What this means in practice: any employer who sponsors a migrant under the Core Skills stream of the Subclass 482 visa must pay at least AUD $79,499 per year from July 2026 onwards — or the annual market salary rate for the role, whichever is higher. This change protects migrants from below-market exploitation and effectively sets a meaningful floor for the 70K–120K band’s lower boundary.

Key action point: If you received a job offer or had a nomination lodged before 1 July 2026 at the old threshold (AUD $76,515), renewal applications and new nominations lodged after that date must meet the new AUD $79,499 floor. Ensure your offer letter explicitly references the updated threshold or specifies a salary that exceeds it before signing.

9. Your Job-Landing Strategy: Step by Step

Having the right qualifications and a clear visa pathway is only the starting point. Australia’s professional job market — particularly in Sydney — rewards migrants who combine qualification readiness with local market intelligence and proactive networking. The following framework reflects the most consistent advice across migration agents, specialist recruiters, and successfully placed migrants in 2026.

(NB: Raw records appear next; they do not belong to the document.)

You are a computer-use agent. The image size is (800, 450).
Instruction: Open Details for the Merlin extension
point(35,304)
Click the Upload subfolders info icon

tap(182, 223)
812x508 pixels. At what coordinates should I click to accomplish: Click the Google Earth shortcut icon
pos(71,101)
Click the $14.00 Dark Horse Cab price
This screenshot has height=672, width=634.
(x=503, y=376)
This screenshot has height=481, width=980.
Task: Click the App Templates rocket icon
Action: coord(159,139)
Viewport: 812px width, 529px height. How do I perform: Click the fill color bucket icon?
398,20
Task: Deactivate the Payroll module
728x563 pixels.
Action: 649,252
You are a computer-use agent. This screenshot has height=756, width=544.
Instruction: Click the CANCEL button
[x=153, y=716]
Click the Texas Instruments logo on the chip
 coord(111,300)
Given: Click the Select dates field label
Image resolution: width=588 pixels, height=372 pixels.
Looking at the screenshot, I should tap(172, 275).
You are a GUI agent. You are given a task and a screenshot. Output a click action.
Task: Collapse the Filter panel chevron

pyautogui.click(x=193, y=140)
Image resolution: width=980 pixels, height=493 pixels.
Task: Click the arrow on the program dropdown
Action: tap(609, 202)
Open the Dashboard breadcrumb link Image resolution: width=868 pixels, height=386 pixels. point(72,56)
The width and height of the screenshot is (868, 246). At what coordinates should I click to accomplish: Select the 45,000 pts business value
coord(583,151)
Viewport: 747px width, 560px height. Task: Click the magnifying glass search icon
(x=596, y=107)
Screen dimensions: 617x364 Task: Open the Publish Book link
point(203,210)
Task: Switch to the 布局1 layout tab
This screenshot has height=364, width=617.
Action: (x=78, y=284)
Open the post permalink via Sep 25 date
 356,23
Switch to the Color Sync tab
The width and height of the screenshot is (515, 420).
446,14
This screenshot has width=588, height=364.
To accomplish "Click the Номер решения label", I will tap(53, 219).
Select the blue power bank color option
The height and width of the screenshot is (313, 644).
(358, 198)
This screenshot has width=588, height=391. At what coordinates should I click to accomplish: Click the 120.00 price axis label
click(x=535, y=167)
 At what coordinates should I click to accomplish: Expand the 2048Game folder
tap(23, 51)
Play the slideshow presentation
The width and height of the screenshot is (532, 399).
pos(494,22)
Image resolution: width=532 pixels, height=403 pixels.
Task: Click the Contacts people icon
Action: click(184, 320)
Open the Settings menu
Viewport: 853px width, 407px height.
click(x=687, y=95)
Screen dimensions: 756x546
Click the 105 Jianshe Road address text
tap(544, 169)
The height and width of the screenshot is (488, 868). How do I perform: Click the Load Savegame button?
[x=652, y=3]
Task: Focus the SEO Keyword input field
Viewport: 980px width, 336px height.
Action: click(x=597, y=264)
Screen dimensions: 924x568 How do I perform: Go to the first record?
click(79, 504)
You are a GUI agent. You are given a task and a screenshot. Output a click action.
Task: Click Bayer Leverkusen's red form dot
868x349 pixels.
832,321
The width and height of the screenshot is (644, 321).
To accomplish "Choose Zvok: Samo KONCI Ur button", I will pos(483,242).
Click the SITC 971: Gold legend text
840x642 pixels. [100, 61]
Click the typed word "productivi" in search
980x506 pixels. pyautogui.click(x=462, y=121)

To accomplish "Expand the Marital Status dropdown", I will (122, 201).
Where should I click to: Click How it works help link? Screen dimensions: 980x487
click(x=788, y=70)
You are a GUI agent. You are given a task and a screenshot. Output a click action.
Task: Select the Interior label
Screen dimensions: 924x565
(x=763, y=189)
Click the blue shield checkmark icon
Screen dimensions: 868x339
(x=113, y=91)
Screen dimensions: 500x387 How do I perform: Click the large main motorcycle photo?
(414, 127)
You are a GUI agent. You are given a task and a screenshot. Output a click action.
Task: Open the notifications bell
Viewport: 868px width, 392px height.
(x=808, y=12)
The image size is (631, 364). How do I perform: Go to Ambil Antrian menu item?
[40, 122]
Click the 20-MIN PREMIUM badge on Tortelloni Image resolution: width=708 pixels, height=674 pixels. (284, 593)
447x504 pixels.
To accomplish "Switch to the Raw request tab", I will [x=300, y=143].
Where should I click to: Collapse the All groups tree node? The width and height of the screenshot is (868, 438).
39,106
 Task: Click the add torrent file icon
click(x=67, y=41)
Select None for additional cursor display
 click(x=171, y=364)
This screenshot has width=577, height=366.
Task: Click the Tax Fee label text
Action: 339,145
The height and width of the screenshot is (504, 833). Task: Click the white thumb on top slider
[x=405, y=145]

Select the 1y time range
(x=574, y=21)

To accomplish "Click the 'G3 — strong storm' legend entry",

  1. Begin your skills assessment nine months in advance. Every skilled visa pathway requires a positive skills assessment from a designated Australian authority. This is non-negotiable. ACS for ICT professionals, Engineers Australia for engineers, ANMAC for nurses and midwives, CPA Australia or CA ANZ for accountants, TRA for trade qualifications. Start early — underestimating the evidence burden is the single most common reason for delays. ACS assessments in particular require detailed project documentation and outcome descriptions that many applicants need several months to compile properly.
  2. Aim above the minimum English threshold. IELTS 6.0 satisfies the visa requirement, but in practice, Sydney and Melbourne employers in healthcare management, financial services, senior engineering, and ICT prefer IELTS 7.5+ or PTE Academic 65+. A higher English score also generates additional points on the federal points test — every point matters when the difference between being invited and not being invited can be a single point. Invest in test preparation: the return on that investment is significant and compounding.
  3. Select your target city strategically, not emotionally. Sydney delivers the highest absolute salaries, but also the highest competition for state nomination (requiring 85–90+ points for competitive NSW 190 rounds). Adelaide, Brisbane, and Tasmania offer nomination at 65–70 points for a much wider range of occupations. Many successful migrants use a deliberate sequencing strategy: begin in Adelaide or Brisbane, build Australian work experience (which boosts points and opens the 189 independent pathway), then relocate to Sydney or Melbourne once permanent residency is secured.
  4. Build a local professional profile before you arrive. Update your LinkedIn location to your target Australian city at least three months before applying. Australian recruiters heavily filter candidates by location. Join the relevant professional associations — ACS, Engineers Australia, Australian College of Nursing, CPA Australia — and engage consistently with local events, online forums, and industry content. Sydney employers place high value on demonstrated awareness of the Australian market context, not just international credentials.
  5. Target registered 482 employers before you apply. Not every Australian employer is registered to sponsor overseas workers. Research which companies in your sector are approved sponsors before investing time in applications — especially if you are offshore and need employer sponsorship to obtain initial work rights. The Department of Home Affairs maintains a searchable register of approved sponsors at the immi.homeaffairs.gov.au portal. In Sydney, major healthcare networks, Big Four accounting firms, global technology companies (Google, Atlassian, Canva, Salesforce, Accenture), and large engineering consultancies (AECOM, WSP, Jacobs, GHD) are reliable and active sponsors.
  6. Leverage pay transparency to negotiate effectively. Australia’s growing pay transparency requirements mean that salary ranges are now frequently published in job advertisements on Seek and LinkedIn. Before accepting or countering any offer, cross-reference the advertised range against the Hays Salary Guide, Robert Walters Salary Survey, and ABS Wage Price Index data for your specific occupation and experience level. Mid-level professionals in Sydney consistently leave AUD $5,000–$15,000 per year on the table by not negotiating. A polite, evidence-based counter-offer citing market data is standard Australian professional practice — it rarely damages employer relationships and frequently succeeds.
  7. File your tax file number and Medicare registration immediately upon arrival. These two administrative steps are the most overlooked by new arrivals — and without them, your employer cannot process payroll correctly and your access to subsidised healthcare remains limited. Apply for your TFN via the ATO website the day you arrive. Medicare eligibility depends on your visa subclass: most permanent and many temporary skilled visas confer immediate Medicare access. Processing typically takes two to three weeks, but coverage is backdated to your application date.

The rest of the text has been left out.